Читаем Библия и мировая культура полностью

Тем не менее уже внутри иудейской традиции именование «Новый Завет», опираясь на пророчество Иеремии, отнесли к себе кумраниты. Точно так же молодая Христианская Церковь отнесла к собственному возникновению пророчество Иеремии о новом Завете, более того — выражение «Новый Завет» она сделала обозначением своих канонических текстов, и это как нельзя лучше выражало надежду христианской традиции на новое видение мира, новое знание о Боге и человеке в сравнении с предшествующим человеческим опытом, в том числе и иудейским, ветхозаветным. С.С. Аверинцев справедливо замечает: «Всякий обычный тип религиозности тяготеет к привычному и культивирует преклонение перед тем, что заведено предками; в рамках этого мировоззренческого стиля эпитет «новый» не может выражать ничего, кроме осуждения. В этом пункте официальный иудаизм и греко-римское язычество, при всем их различии, понимали друг друга: греческий критик христианства Кельс, третирующий иудеев как жалких варваров, все же считает нужным похвалить их за то, что они в противоположность христианам, «соблюдая богослужение, унаследованное от отцов, поступают подобно всем прочим людям» (Ориген «Против Кельса», V, 25). Но христиане как раз не хотели «поступать подобно всем прочим людям». В слово «новый» они вложили свои лучшие надежды и высшие притязания»[493].

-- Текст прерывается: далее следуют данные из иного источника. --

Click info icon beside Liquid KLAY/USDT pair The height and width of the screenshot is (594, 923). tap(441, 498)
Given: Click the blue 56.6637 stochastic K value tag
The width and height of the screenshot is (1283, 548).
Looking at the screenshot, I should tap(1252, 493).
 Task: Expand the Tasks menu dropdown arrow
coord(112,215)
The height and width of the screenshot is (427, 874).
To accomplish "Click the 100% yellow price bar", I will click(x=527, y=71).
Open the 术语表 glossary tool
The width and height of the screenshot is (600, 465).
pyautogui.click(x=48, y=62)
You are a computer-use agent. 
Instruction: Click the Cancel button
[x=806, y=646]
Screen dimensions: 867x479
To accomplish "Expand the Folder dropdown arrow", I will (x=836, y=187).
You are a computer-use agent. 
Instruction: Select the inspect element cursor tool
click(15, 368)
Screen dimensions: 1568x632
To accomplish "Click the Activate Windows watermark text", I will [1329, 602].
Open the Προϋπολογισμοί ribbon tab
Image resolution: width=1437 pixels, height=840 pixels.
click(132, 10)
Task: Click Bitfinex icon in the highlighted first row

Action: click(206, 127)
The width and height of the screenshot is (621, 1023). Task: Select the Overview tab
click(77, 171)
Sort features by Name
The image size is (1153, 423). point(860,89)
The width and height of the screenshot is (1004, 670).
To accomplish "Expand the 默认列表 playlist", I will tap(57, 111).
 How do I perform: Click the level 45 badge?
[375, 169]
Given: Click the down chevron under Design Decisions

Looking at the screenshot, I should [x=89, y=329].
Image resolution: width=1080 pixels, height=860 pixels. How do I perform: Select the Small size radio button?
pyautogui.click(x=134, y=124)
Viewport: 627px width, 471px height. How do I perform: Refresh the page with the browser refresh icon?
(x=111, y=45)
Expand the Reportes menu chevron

Заметим, однако, что некогда при своем возникновении иудаизм также открывал принципиально новое видение мира и прежде всего парадокс личностного восприятия Абсолюта — трансцендентного Единого Бога, Который как живая Личность, как Бог Живой обращается к человеку, инициирует диалог с ним, заключает Союз с ним. Христианская мысль дополняет этот парадокс новым — парадоксом вочеловечения Абсолюта, воплощения трансцендентного Бога в земном облике Богочеловека — Иисуса Христа. Согласно центральной концепции христианства, Йешуа ѓа-Ноцри (Иисус из Назарета), или Йешуа ѓа-Машиах (Иисус Мессия) — Иисус Христос, является воплощением Слова Божьего — Логоса, вторым лицом Троицы — Триединого Бога (Бог Отец, Бог Сын — Логос, Дух Святой). При этом христианский Богочеловек абсолютно не равен языческому человекобогу, в котором, согласно языческим мифологическим представлениям, наполовину соединены божественная и человеческая природы и который является полубогом (таковы герои греческого мифа, «божественные», т. е. обожествленные греческие мудрецы или обожествленные римские цезари). Богочеловечность (Богочеловечество) Иисуса предполагает абсолютное соединение в Нем всей полноты Божественной природы и всей полноты природы человеческой. «Специфика христианства, — пишет С.С. Аверинцев, — конечно, не в учении о сверхчеловеческом посреднике между земным и небесным планами бытия. Такой образ известен в той или иной мере самым различным религиозномифологическим системам… Однако Христос — не «полубог», т. е. не промежуточное состояние полу-божественности и полу-человечности, но парадокс соединения обоих начал в их полном виде. Воплотившийся в образе Христа Логос (второе лицо Троицы, Божественное Слово) все отчетливее мыслится не как «меньший» Бог, не как низший уровень Божественной сущности, истекший в акте эманации или возникший в нисходящем диалектическом саморазвертывании (в духе неоплатонизма), но как лицо Абсолюта, «равночестное» двум другим лицам»[494].

К V в. н. э. христианские богословы найдут для обозначения необычного соединения двух природ в Богочеловеке красивую и глубокую формулу: «нераздельно и неслиянно». Это значит, что обе природы — Божественная и человеческая — сосуществуют в Иисусе Христе, не смешиваясь, но и не обособляясь друг от друга. По поводу чрезвычайной важности формулы «нераздельно и неслиянно» С.С. Аверинцев пишет: «Эта формула дает универсальную для христианства схему отношений Божественного и человеческого, духовного и предметного. Греческая философия разработала учение о «не-страдательности» Божественного начала, которой в этике соответствует «атараксия» («невозмутимость», проповедуемая стоиками). Христианство заимствует у эллинского идеализма эту концепцию; но для него Божественная «не-страдательность» предстает «неслиянно и нераздельно» со страданиями Христа на кресте. Божественная слава Христа мыслится реальной не над Его человеческим унижением, но внутри этого унижения. Поэтому наиболее общая форма христианского мышления и восприятия, определившая собою на века судьбы искусства и литературы, есть символ, не смешивающий вещь и смысл (как это происходит в мифе старого типа) и не разводящий их (будь то в духе дуалистической мистики, будь то в духе рационализма), но дающий то и другое «неслиянно и нераздельно»»[495].